How to determine the market supply
We calculate market supply by adding individual supply from all companies in the market. Likewise, to determine its function, we add up the own supply function of each producer. If there are ten producers in the market, and each produces 100 units of output, then the total supply in the market is equal to 1000 units.
Just like calculating the market demand function, we calculate the market supply function of a product by aggregating the quantities supplied by each company. Say, the quantity function supplied by individual producers is Qs = -100 + 200P, and there are ten companies in the market. Then the market demand function in this case is Qs = 10 (-100 + 200P) = -1000 + 2000P.
The fundamental law of supply is that when the price of a product rises, the quantity supplied by each producer increases, so that supply also increases.
Market supply curve
The market supply curve shows us how the quantity supplied changes when the product’s price rises or falls. An upward sloping curve illustrates the positive relationship between the price and the quantity supplied.
The higher the price, the greater the quantity supplied. Conversely, the lower the price, the smaller the quantity supplied.
Factors affecting market supply
The main determining price of the supply. Economists use price variables to build supply function and explain supply behavior when the product’s price changes.
When the price changes, the quantity supplied varies along the curve. Meanwhile, changes in non-own-price determinants shift the curve and affect the quantity. Examples of non-own-price determinants are the number of producers, technology, cost of inputs (raw materials and wages), level of competition, government subsidies, taxes, business expectations over the future price and its profit, and government regulations.
The total supply in the market positively correlates with the number of producers. That means supply of market increases when the number of producers increases.
Changes in production costs and production technology affect supply. Also, supply shocks such as natural disasters contribute to changes in market supply.
Production costs may change due to factors such as:
- Input and energy prices. A rise in input prices increases the cost of production, disincentivizing producers to produce.
- New technology. More sophisticated technology increases productivity, allowing producers to produce more output with the same input.
- Business tax. Higher taxes increase costs and reduce profits. That affects how much the company desires to supply.
- Government subsidies. Production subsidies have the opposite effect of tax producers.
- Transportation costs.
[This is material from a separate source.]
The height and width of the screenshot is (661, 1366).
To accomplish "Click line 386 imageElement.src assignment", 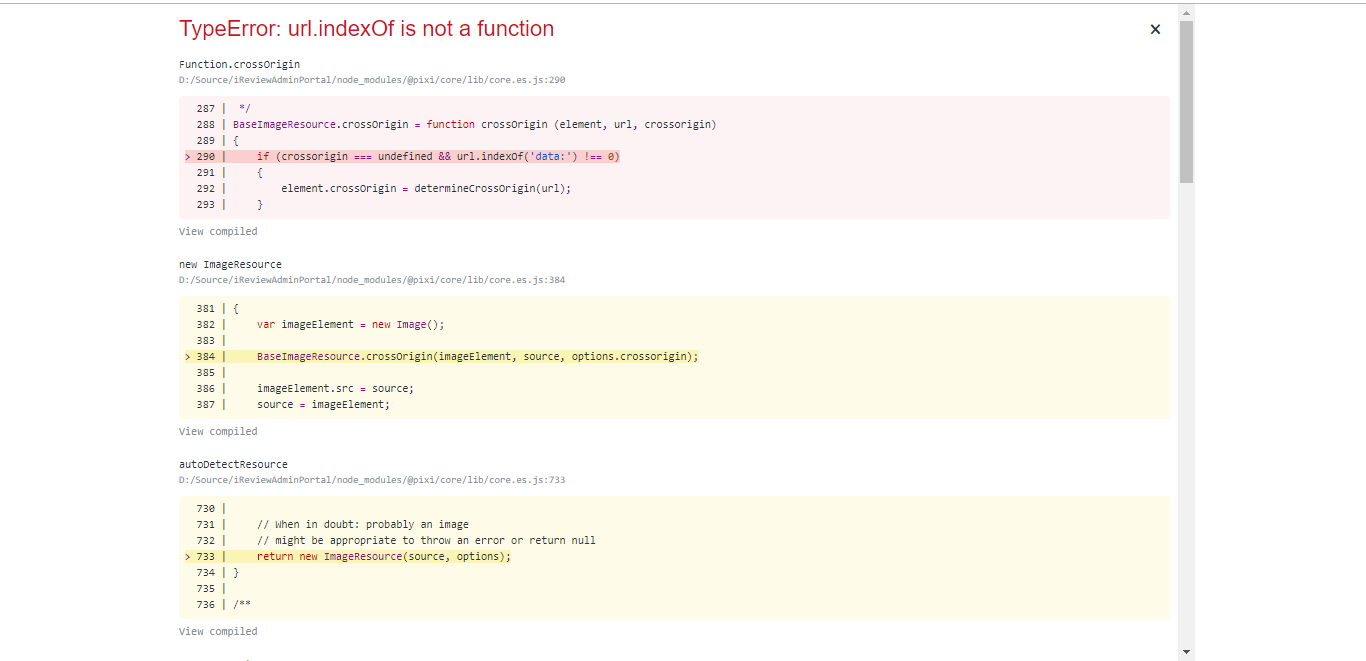I will point(335,389).
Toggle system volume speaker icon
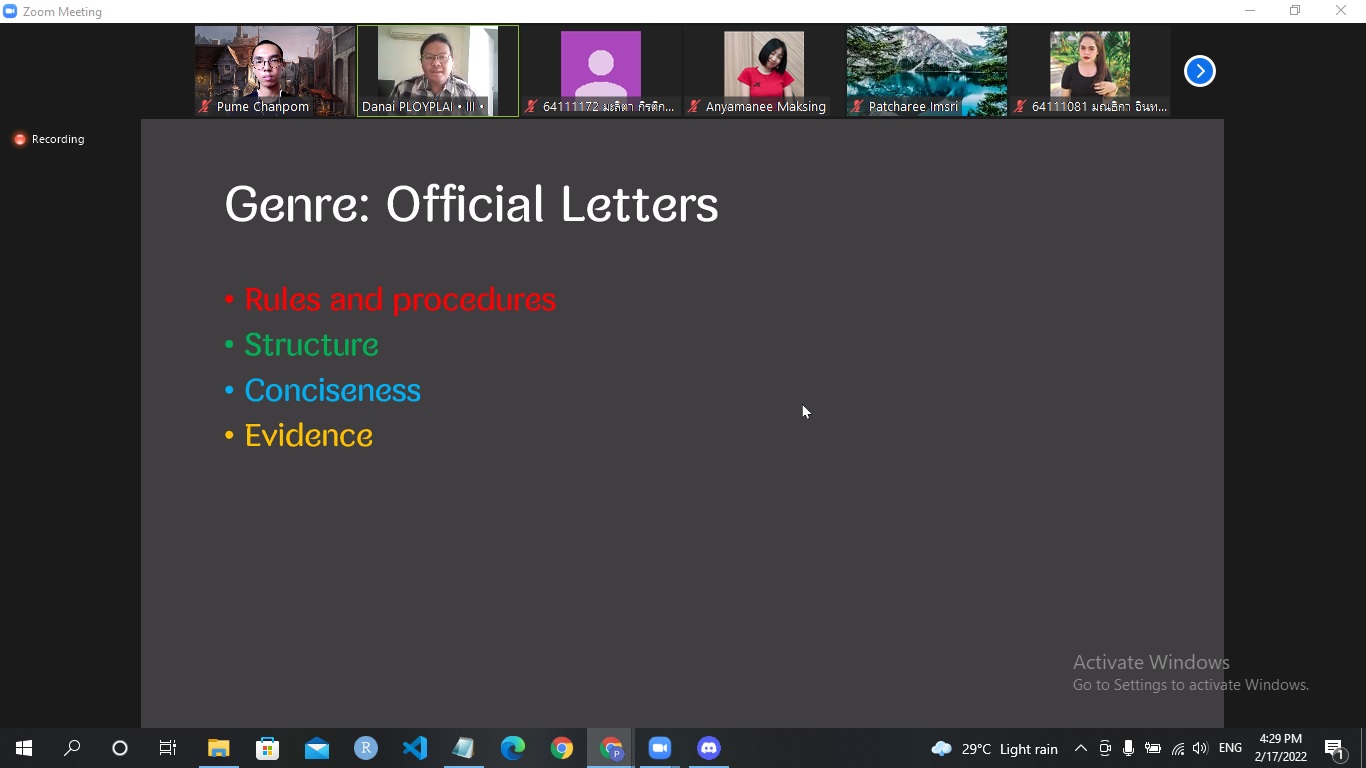1366x768 pixels. (1200, 748)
Rising oil prices and inadequate infrastructure cause expensive transportation costs, reducing profits and disincentives for producers to produce.
- Government regulation. Some regulations have cost consequences, such as regulations on waste, work safety, and product health requirements.
Producer expectations also play an essential role in production decisions. When producers expect prices to fall, they will implement efficiency measures and reduce production. They try to maximize sales from inventory in the warehouse.
Finally, the price of substitute products also plays a role in influencing supply. The increase in the price of substitute goods encourages producers to increase output. They expect the price increase would help consumers to switch to their products, spurring demand.